**** RECORDS TO USE

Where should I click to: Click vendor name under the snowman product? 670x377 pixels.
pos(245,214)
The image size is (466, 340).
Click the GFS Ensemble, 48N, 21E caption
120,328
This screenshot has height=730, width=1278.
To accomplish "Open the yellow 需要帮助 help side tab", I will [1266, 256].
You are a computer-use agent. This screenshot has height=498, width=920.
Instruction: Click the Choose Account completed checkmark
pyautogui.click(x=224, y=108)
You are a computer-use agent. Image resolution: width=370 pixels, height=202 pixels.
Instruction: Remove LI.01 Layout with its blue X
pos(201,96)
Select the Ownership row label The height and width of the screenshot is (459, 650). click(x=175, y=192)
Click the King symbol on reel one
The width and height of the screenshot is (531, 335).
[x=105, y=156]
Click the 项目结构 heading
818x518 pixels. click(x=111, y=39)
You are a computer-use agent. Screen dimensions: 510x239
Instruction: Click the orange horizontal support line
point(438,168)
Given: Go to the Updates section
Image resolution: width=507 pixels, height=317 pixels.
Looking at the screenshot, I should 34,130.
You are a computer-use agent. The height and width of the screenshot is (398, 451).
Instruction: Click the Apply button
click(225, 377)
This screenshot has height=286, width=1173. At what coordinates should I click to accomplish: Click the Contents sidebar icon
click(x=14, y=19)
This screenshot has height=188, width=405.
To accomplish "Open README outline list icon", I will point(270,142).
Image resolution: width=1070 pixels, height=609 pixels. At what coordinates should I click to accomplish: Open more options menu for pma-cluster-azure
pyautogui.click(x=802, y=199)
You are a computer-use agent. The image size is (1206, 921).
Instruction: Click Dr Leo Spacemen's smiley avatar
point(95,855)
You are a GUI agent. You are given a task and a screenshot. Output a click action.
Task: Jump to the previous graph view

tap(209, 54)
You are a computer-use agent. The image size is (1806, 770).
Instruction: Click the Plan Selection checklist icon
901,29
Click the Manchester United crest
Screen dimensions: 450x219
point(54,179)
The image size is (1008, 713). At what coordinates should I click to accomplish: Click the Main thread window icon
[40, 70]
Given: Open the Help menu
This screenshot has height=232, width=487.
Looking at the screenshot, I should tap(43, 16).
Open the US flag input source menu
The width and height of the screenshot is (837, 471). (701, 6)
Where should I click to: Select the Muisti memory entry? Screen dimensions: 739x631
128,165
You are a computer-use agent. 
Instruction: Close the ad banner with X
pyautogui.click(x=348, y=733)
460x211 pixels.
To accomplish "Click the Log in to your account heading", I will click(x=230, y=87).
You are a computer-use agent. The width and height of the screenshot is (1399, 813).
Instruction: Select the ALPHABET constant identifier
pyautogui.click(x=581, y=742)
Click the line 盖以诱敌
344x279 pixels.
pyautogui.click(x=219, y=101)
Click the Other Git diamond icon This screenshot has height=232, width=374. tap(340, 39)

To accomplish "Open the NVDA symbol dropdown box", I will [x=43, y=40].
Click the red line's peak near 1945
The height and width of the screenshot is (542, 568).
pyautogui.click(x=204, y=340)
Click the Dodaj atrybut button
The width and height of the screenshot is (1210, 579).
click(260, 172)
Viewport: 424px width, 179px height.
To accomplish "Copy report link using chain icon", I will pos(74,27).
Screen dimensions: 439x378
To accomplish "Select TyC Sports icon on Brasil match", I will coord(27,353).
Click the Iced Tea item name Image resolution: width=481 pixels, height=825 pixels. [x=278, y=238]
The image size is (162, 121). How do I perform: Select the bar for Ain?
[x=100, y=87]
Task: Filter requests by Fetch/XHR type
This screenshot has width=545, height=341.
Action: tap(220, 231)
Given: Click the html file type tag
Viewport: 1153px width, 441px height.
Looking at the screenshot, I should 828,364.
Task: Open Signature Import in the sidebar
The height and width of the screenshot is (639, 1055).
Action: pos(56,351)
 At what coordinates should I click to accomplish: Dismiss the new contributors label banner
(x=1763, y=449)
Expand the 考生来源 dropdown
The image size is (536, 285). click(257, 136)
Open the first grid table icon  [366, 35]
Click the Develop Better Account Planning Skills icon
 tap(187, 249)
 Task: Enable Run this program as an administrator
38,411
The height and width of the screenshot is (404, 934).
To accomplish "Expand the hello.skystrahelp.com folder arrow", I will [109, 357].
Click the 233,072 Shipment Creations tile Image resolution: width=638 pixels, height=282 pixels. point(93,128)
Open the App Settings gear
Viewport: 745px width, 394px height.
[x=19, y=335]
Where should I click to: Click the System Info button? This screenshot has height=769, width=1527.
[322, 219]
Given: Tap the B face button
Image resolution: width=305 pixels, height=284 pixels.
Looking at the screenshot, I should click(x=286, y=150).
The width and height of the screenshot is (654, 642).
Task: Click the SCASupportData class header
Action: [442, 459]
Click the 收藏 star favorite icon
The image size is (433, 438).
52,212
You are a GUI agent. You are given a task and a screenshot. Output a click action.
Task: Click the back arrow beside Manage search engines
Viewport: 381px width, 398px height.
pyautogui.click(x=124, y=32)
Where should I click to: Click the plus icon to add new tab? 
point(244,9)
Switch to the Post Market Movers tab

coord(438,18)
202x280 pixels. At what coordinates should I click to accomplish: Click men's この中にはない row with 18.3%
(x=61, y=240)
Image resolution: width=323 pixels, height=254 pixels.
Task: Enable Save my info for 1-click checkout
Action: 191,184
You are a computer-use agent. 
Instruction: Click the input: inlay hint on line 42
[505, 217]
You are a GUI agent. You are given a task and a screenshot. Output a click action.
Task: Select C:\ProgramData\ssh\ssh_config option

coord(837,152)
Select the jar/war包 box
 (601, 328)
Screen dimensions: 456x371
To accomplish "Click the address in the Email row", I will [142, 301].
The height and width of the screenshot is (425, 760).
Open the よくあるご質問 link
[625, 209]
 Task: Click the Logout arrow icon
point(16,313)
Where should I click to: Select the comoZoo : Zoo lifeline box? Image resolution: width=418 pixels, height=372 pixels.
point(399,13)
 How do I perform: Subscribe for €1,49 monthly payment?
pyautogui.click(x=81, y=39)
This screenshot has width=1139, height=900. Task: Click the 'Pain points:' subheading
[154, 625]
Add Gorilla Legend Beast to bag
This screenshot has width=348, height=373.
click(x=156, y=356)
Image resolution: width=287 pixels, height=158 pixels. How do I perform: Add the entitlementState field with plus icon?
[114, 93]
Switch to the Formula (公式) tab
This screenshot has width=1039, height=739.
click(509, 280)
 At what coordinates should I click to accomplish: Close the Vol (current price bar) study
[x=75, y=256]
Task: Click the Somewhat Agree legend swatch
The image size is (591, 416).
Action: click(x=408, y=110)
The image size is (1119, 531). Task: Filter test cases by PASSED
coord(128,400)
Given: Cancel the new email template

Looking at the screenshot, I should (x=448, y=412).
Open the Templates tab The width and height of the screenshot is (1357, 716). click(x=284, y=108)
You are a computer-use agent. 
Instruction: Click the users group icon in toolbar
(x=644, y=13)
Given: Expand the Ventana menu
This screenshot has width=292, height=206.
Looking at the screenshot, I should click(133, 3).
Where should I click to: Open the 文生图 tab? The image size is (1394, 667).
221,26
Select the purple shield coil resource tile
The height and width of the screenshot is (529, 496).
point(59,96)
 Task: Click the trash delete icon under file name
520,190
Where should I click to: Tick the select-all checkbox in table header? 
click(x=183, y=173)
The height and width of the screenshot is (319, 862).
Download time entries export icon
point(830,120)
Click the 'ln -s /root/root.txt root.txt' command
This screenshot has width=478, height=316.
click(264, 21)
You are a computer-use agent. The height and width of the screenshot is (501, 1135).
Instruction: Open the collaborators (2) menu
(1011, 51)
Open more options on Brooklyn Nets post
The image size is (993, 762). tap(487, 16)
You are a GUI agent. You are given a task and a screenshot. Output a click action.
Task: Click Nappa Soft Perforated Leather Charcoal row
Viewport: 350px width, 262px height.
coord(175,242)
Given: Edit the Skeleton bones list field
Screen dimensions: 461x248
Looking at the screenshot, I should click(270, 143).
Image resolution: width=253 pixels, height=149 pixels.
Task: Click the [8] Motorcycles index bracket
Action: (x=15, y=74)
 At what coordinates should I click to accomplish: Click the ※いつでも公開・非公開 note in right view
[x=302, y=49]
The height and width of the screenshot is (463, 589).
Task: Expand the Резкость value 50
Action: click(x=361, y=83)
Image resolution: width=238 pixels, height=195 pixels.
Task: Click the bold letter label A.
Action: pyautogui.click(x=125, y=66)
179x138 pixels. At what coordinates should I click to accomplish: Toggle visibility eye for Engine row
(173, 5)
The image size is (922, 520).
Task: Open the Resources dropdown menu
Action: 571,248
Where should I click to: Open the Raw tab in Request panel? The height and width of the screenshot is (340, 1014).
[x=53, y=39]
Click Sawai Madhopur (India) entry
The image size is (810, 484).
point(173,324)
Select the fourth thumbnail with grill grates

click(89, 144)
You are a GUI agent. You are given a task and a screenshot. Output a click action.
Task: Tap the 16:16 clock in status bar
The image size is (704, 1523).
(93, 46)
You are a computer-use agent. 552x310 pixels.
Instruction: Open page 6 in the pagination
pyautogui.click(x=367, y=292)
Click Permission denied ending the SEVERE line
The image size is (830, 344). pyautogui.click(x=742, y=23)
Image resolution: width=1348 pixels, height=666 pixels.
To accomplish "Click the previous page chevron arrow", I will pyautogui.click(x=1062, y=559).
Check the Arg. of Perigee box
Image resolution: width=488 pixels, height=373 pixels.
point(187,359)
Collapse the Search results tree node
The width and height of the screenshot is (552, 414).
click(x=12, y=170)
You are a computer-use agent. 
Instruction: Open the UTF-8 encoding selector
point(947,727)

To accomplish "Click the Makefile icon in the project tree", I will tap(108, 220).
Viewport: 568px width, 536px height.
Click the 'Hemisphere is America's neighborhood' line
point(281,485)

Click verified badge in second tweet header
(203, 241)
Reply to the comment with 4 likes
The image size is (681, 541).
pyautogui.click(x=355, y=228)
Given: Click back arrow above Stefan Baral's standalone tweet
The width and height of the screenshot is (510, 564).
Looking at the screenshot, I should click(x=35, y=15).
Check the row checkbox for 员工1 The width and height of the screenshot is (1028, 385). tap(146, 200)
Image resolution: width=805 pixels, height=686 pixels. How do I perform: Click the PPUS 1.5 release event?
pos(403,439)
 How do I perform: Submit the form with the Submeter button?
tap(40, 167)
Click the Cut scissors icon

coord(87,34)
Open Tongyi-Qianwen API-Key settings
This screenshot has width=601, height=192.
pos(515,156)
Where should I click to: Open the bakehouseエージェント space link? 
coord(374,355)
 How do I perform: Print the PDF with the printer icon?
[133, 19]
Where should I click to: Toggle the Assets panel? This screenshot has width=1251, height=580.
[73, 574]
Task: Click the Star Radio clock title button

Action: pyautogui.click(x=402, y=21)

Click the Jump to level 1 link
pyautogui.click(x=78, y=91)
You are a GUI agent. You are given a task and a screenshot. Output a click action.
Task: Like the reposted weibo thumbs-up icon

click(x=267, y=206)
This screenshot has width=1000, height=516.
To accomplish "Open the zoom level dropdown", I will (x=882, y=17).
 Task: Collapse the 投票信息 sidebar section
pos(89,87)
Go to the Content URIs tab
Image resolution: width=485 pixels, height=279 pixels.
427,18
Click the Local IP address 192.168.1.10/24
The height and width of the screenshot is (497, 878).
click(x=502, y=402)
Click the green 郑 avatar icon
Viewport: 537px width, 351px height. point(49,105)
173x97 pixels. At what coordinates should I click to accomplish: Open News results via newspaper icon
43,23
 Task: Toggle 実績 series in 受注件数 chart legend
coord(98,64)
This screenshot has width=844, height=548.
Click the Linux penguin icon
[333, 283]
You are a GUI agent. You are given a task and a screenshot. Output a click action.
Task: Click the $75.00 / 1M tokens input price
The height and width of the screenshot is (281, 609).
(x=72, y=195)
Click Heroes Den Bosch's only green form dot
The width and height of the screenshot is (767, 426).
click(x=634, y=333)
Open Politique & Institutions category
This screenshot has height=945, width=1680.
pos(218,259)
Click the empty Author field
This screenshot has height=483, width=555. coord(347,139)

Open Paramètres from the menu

********

> DESCRIPTION OF THE TASK
Pull every line containing "address" from the entries above and copy it.

> SOLUTION TO THIS PROBLEM
To accomplish "Click the address in the Email row", I will [142, 301].
Click the Local IP address 192.168.1.10/24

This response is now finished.